El afán de tranquilizar con la ilusión de la precisión y del control se tradujo en mala cartografía y en mala práctica. La primera quedaba en evidencia cada mediodía, en las (innecesarias) comparecencias saturadas de datos irrelevantes, con contabilidades mudadizas y sumandos reajustados según las necesidades del relato. Muchos números y poca información. La mala práctica era consecuencia no solo de los malos mapas sino de un absurdo afán regulador. Como había que hacer algo, aunque no sirviera para nada, salvo para dar la impresión de control, nos encontramos ante una marabunta de instrucciones en las que resultaba imposible orientarse. Pretendiendo regular cada una de las acciones para cada una de las situaciones se acababa por incurrir en prescripciones contradictorias para los buenos y en un coladero para los malos, quienes conocedores de que cada cual es un yo plural de sombra única, explotaban sus múltiples identidades (propietarios de perro, deportistas, padres) para hacer lo que querían.

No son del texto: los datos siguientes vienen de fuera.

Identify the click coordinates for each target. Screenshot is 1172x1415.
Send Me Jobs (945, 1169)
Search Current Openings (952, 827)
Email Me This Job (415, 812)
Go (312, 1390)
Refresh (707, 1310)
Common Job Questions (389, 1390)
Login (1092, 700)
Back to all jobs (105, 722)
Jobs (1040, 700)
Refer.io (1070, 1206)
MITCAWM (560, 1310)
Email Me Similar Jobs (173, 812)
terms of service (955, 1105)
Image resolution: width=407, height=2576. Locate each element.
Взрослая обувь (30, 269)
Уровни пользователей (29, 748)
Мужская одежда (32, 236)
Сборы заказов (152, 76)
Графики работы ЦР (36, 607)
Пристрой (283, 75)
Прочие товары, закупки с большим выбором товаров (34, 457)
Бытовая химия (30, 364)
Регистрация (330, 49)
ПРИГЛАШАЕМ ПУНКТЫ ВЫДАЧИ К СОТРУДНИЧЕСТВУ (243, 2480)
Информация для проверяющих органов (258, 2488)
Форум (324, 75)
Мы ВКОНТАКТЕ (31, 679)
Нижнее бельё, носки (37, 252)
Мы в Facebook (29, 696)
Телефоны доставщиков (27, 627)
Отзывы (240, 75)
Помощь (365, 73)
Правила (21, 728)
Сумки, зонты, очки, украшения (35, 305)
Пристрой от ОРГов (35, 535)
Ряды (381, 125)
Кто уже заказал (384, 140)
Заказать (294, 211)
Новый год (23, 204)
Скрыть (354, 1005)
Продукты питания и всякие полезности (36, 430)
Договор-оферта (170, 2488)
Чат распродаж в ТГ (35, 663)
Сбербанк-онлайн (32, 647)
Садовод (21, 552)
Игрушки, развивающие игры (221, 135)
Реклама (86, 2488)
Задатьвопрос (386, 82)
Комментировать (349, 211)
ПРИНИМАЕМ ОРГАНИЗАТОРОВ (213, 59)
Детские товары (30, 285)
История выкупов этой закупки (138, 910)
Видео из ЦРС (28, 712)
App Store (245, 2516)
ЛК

La torpeza en la gestión asombraba, además, porque en los entornos pesebreros del Gobierno no faltaban científicos sociales conocedores de la importancia de instrucciones sencillas en su ejecución y vigilancia y realistas en sus exigencias. Carece de sentido pedir a la población capacidades para procesar información fuera del alcance de nuestros chapuceros cerebros humanos o comportamientos supererogatorios, propios de héroes o santos. Como nos han recordado algunos de los interesantes trabajos de teoría social publicados en estas semanas, cuando se trata de reclamar cambios duraderos en comportamientos es importante regular las exigencias, «diferenciar actividades de bajo y alto riesgo y no culpar a la gente porque puede ser contraproducente» (Julia Marcus). Mejor lo bueno realizable que lo perfecto inalcanzable. Según la distinción acuñada por Kahneman, es preferible apelar a nuestro sistema de racionalidad 1, el que manejamos cada día para transitar por la vida, sin darnos cuenta, automático, conformado por reglas torpes, poco pulcras lógicamente, pero rápidas e intuitivas, con las que regimos nuestra vida cotidiana; que a nuestro sistema 2, que reclama sentarse con la hoja de cálculo, impecable inferencialmente, sofisticado pero lento y poco intuitivo. Cuando se trata de salvar la vida nos basta con saber que «por el humo se sabe dónde está el fuego».

Sin duda, cuando el mundo va solo y prima la bonanza, las sociedades pueden permitir a los palabreros simular tareas de gobierno. Otra cosa es cuando vienen mal dadas, en tiempos de Titanics. En esas horas, casi peor que la ausencia de gestión es la ilusión de control. Tranquilizar con mentiras a las criaturas ayuda al principio pero, cuando nada se parece al guion, los niños se impacientan. Y el cuento se viene abajo. Con la misma modestia epistémica de Aristóteles nos los recordó Michael Tyson, «todo el mundo tiene un plan… hasta que te parten la cara».

Félix Ovejero es profesor de Ética y Economía de la Universidad de Barcelona.